(Entries provided)
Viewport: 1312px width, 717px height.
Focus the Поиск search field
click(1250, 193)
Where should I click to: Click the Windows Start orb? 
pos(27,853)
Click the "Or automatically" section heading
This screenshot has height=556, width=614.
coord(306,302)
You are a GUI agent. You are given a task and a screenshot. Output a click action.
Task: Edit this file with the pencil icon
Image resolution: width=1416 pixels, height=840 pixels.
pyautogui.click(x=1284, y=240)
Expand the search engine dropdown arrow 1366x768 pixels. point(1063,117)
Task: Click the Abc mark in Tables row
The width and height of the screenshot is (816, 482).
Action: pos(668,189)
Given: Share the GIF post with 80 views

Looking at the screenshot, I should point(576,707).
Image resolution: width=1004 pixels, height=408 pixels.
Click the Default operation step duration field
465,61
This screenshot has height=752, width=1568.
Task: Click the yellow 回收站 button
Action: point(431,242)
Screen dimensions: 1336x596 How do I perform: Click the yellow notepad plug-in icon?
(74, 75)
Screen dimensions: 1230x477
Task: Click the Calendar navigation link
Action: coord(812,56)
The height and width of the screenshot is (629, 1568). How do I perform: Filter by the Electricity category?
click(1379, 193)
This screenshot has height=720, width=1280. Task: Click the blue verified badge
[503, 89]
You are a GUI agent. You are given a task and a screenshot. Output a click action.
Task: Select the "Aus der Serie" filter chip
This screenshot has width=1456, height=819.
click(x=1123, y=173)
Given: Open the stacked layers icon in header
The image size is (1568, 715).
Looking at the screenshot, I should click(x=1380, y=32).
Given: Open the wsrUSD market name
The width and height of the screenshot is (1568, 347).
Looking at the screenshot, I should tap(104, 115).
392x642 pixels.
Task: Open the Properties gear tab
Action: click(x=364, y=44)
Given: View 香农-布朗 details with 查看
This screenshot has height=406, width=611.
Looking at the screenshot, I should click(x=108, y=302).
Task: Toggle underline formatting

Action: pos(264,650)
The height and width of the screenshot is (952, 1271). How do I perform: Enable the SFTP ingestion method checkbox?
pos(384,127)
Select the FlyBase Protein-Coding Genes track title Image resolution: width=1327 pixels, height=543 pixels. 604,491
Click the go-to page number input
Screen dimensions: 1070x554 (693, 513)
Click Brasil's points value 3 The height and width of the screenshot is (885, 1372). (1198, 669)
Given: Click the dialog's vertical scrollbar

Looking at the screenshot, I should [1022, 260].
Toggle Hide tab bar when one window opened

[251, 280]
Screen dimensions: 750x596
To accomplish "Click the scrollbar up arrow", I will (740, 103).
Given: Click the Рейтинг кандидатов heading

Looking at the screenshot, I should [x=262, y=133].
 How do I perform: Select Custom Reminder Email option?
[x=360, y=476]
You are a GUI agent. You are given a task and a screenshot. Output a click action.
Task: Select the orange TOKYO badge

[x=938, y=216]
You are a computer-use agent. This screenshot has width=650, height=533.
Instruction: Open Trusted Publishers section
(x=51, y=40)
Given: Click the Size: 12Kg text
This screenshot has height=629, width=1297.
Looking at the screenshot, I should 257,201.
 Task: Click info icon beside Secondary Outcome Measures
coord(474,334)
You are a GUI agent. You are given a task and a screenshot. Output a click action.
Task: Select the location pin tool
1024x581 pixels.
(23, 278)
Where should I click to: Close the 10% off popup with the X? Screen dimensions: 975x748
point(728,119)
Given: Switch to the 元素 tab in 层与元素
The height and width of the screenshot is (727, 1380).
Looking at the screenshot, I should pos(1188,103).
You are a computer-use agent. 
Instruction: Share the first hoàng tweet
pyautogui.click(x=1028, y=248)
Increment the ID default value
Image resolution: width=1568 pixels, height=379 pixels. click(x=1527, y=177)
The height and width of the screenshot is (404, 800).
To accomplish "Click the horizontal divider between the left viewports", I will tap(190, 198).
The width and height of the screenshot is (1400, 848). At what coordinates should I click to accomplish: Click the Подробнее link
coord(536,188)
(End Entries provided)
Reproduce every record in full, keeping each one exactly as it reads.

Solution below:
Viewport: 1312px width, 717px height.
Focus the Поиск search field
click(1250, 193)
Where should I click to: Click the Windows Start orb? 
pos(27,853)
Click the "Or automatically" section heading
This screenshot has height=556, width=614.
coord(306,302)
You are a GUI agent. You are given a task and a screenshot. Output a click action.
Task: Edit this file with the pencil icon
Image resolution: width=1416 pixels, height=840 pixels.
pyautogui.click(x=1284, y=240)
Expand the search engine dropdown arrow 1366x768 pixels. point(1063,117)
Task: Click the Abc mark in Tables row
The width and height of the screenshot is (816, 482).
Action: pos(668,189)
Given: Share the GIF post with 80 views

Looking at the screenshot, I should point(576,707).
Image resolution: width=1004 pixels, height=408 pixels.
Click the Default operation step duration field
465,61
This screenshot has height=752, width=1568.
Task: Click the yellow 回收站 button
Action: point(431,242)
Screen dimensions: 1336x596 How do I perform: Click the yellow notepad plug-in icon?
(74, 75)
Screen dimensions: 1230x477
Task: Click the Calendar navigation link
Action: coord(812,56)
The height and width of the screenshot is (629, 1568). How do I perform: Filter by the Electricity category?
click(1379, 193)
This screenshot has height=720, width=1280. Task: Click the blue verified badge
[503, 89]
You are a GUI agent. You are given a task and a screenshot. Output a click action.
Task: Select the "Aus der Serie" filter chip
This screenshot has width=1456, height=819.
click(x=1123, y=173)
Given: Open the stacked layers icon in header
The image size is (1568, 715).
Looking at the screenshot, I should click(x=1380, y=32).
Given: Open the wsrUSD market name
The width and height of the screenshot is (1568, 347).
Looking at the screenshot, I should tap(104, 115).
392x642 pixels.
Task: Open the Properties gear tab
Action: click(x=364, y=44)
Given: View 香农-布朗 details with 查看
This screenshot has height=406, width=611.
Looking at the screenshot, I should click(x=108, y=302).
Task: Toggle underline formatting

Action: pos(264,650)
The height and width of the screenshot is (952, 1271). How do I perform: Enable the SFTP ingestion method checkbox?
pos(384,127)
Select the FlyBase Protein-Coding Genes track title Image resolution: width=1327 pixels, height=543 pixels. 604,491
Click the go-to page number input
Screen dimensions: 1070x554 (693, 513)
Click Brasil's points value 3 The height and width of the screenshot is (885, 1372). (1198, 669)
Given: Click the dialog's vertical scrollbar

Looking at the screenshot, I should [1022, 260].
Toggle Hide tab bar when one window opened

[251, 280]
Screen dimensions: 750x596
To accomplish "Click the scrollbar up arrow", I will (740, 103).
Given: Click the Рейтинг кандидатов heading

Looking at the screenshot, I should [x=262, y=133].
 How do I perform: Select Custom Reminder Email option?
[x=360, y=476]
You are a GUI agent. You are given a task and a screenshot. Output a click action.
Task: Select the orange TOKYO badge

[x=938, y=216]
You are a computer-use agent. This screenshot has width=650, height=533.
Instruction: Open Trusted Publishers section
(x=51, y=40)
Given: Click the Size: 12Kg text
This screenshot has height=629, width=1297.
Looking at the screenshot, I should 257,201.
 Task: Click info icon beside Secondary Outcome Measures
coord(474,334)
You are a GUI agent. You are given a task and a screenshot. Output a click action.
Task: Select the location pin tool
1024x581 pixels.
(23, 278)
Where should I click to: Close the 10% off popup with the X? Screen dimensions: 975x748
point(728,119)
Given: Switch to the 元素 tab in 层与元素
The height and width of the screenshot is (727, 1380).
Looking at the screenshot, I should pos(1188,103).
You are a computer-use agent. 
Instruction: Share the first hoàng tweet
pyautogui.click(x=1028, y=248)
Increment the ID default value
Image resolution: width=1568 pixels, height=379 pixels. click(x=1527, y=177)
The height and width of the screenshot is (404, 800).
To accomplish "Click the horizontal divider between the left viewports", I will tap(190, 198).
The width and height of the screenshot is (1400, 848). At what coordinates should I click to accomplish: Click the Подробнее link
coord(536,188)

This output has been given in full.